Symbol Distributions in Semantic Communications: A Source-Channel Equilibrium Perspective

Bib Paper

@ARTICLE{yoo2026dist,
  author={Yoo, Hanju and Choi, Dongha and Kim, Songkuk and Chae, Chan-Byoung and {Heath, Jr.}, Robert W.},
  journal={Submitted},
  title={Symbol Distributions in Semantic Communications: A Source-Channel Equilibrium Perspective},
  year={2026},
  arxiv={2512.14022}
}

Hanju Yoo^†, Dongha Choi^†, Songkuk Kim^†, Chan-Byoung Chae^†, and Robert W. Heath, Jr.^‡

^† School of Integrated Technology, Yonsei University, Seoul 03722, South Korea
^‡ Department of Electrical and Computer Engineering, University of California San Diego, La Jolla, CA 92093, USA

Fixed-length semantic communication architecture over an AWGN channel — Conceptual diagram of fixed-length semantic communication over an AWGN channel.

Abstract

Semantic communication systems often use end-to-end neural networks to map input data into continuous symbols. These symbols, which are essentially neural network features, have fixed dimensions and often exhibit heavy-tailed distributions. However, the mechanism behind this distributional shape remains underexplored due to the end-to-end nature of encoder training, hindering systematic analysis and design. In this paper, we propose a parametric model for semantic symbol distributions. We model end-to-end training as inducing two coupled pressures on the symbol distribution: a source pressure that favors power allocation minimizing the average description cost, and a channel pressure that favors distributions with higher channel utilization. Under surrogate objectives that capture these effects, we obtain a Student’s t-distribution as a model for the semantic symbols. Experiments on image-based semantic systems show that the model closely predicts how the shape parameter varies with (i) explicit symbol rate control and (ii) dataset entropy variability. Furthermore, enforcing a target symbol distribution via regularization (e.g., a Gaussian prior) improves training convergence, which is consistent with our hypothesis.
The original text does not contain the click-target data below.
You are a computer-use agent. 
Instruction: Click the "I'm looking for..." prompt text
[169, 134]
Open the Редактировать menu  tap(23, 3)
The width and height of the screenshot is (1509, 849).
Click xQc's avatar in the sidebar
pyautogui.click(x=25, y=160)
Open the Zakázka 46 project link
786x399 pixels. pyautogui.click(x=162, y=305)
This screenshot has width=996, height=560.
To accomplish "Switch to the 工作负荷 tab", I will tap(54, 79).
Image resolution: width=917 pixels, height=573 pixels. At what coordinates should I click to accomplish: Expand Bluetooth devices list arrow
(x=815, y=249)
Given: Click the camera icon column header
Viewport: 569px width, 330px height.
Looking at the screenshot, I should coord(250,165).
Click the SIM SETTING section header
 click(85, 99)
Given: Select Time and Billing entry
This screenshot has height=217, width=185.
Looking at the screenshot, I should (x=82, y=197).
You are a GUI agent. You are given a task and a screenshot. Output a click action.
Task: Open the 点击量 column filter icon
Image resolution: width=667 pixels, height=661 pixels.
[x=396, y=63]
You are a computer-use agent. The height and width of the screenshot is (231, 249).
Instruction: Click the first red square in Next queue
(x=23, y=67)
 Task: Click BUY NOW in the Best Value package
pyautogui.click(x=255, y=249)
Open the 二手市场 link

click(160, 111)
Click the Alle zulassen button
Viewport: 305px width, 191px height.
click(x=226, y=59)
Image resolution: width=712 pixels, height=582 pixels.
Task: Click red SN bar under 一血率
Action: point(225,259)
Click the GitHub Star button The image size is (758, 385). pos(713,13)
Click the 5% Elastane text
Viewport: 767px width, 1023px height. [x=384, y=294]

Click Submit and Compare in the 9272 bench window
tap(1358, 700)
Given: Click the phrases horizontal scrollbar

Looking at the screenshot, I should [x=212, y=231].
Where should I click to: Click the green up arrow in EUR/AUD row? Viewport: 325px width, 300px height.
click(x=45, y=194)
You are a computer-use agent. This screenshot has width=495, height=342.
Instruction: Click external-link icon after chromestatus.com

Entropy analysis for semantic symbol distributions — Rate decomposition for end-to-end semantic communication over AWGN at a fixed training SNR. The decomposition motivates the source-channel pressure view used to explain symbol shaping.

Why This Matters

Semantic communication systems are usually evaluated by reconstruction quality, while the transmitted symbols are treated as a black-box by-product of training. That is a problem for deployment. Symbol statistics determine entropy, peak behavior, fronthaul compressibility, RF stress, and how well the learned interface matches a physical channel.

This work makes those statistics analyzable. It separates two forces that are usually entangled in end-to-end training: channel pressure, which prefers high-entropy channel-useful symbols, and source pressure, which prefers energy allocation that behaves like implicit variable-length coding.

What This Paper Does

The paper derives a Student-t symbol model from a source-channel tradeoff and validates it on image semantic communication systems. DeepJSCC, which has a fixed symbol budget, produces heavier-tailed symbols because it must adapt through symbol amplitudes. NTSCC, which has explicit symbol-rate control, shifts closer to a Gaussian-like regime because part of the rate adaptation is handled structurally.

The same logic explains dataset effects. ImageNet has much larger image-to-image entropy variability than CIFAR-10, so fixed-length transmission benefits more from implicit rate adaptation and learns heavier tails. CIFAR-10 is more uniform, so the learned distribution is closer to Gaussian.

nu = 2.84DeepJSCC symbols: heavier-tailed, fixed-length signaling.

nu = 7.92NTSCC symbols: more Gaussian-like with explicit rate control.

4.8%Extra training time for the KDE regularizer in the CIFAR-10 setup.

Symbol distributions by coding scheme — Symbol distributions with respect to coding schemes. Fixed-length DeepJSCC and variable-rate NTSCC produce measurably different tails, matching the source-channel pressure interpretation.

Key Results

The learned symbol distribution is well described by a variance-normalized Student-t family.
Explicit symbol-rate control pushes symbols toward larger nu, i.e., a more Gaussian-like regime.
Larger sample-to-sample source entropy variability pushes fixed-length systems toward heavier tails.
Training SNR changes the fitted tail behavior, showing that the channel condition also shapes the latent law.
A weak Gaussian-prior regularizer improves convergence in source-coding-dominated regimes, supporting the idea that distribution shaping affects training dynamics.